The Vera Rubin NVL72 platform features 72 Rubin GPUs, 36 Vera CPUs, and an extraordinary internal data bandwidth of 260 terabytes per second via NVLink 6—a throughput exceeding that of the entire global internet. This immense bandwidth capacity enables continuous agentic AI tasks such as code writing, experimentation, and multi-step reasoning loops to run seamlessly without interruption, fulfilling demands that traditional systems cannot meet.
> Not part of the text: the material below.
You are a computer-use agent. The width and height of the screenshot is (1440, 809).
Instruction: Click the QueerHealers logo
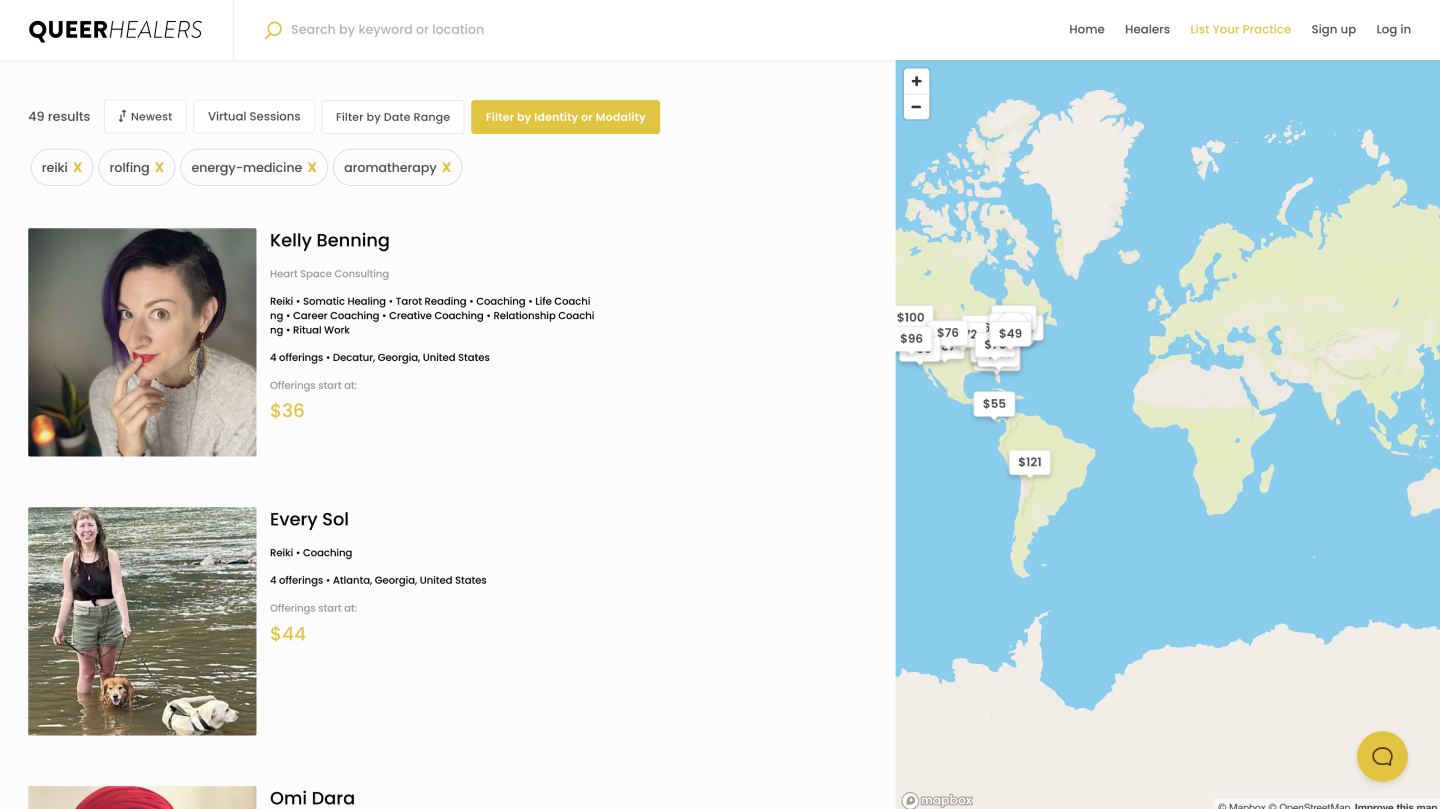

CoreWeave’s approach to this architecture emphasizes more than just high GPU density. They integrate innovations such as liquid cooling—called Valvey—that operates with fine-grained, software-defined controls monitoring flow rate, temperature, pressure, and leak detection with sub-second responsiveness. This ensures system reliability and safety in intensive operational contexts.
The successful validation event also highlighted the importance of rack-level orchestration, enabling secure multi-tenant environments and high-performance networking tailored to support production-scale AI inference and agentic workloads. Collaboration with partners like Dell Technologies demonstrates a growing ecosystem dedicated to building infrastructure capable of supporting the next generation of AI applications that rely on sustained reasoning and agent autonomy.
CoreWeave executives emphasized that the Vera Rubin system is a foundational shift rather than an incremental upgrade, designed from the ground up for agentic AI’s unique workload profile, which demands continuous operation alongside dynamic scalability. This represents a decisive step in evolving computing architecture to address real-time, persistent AI-driven processes at scale on cloud platforms.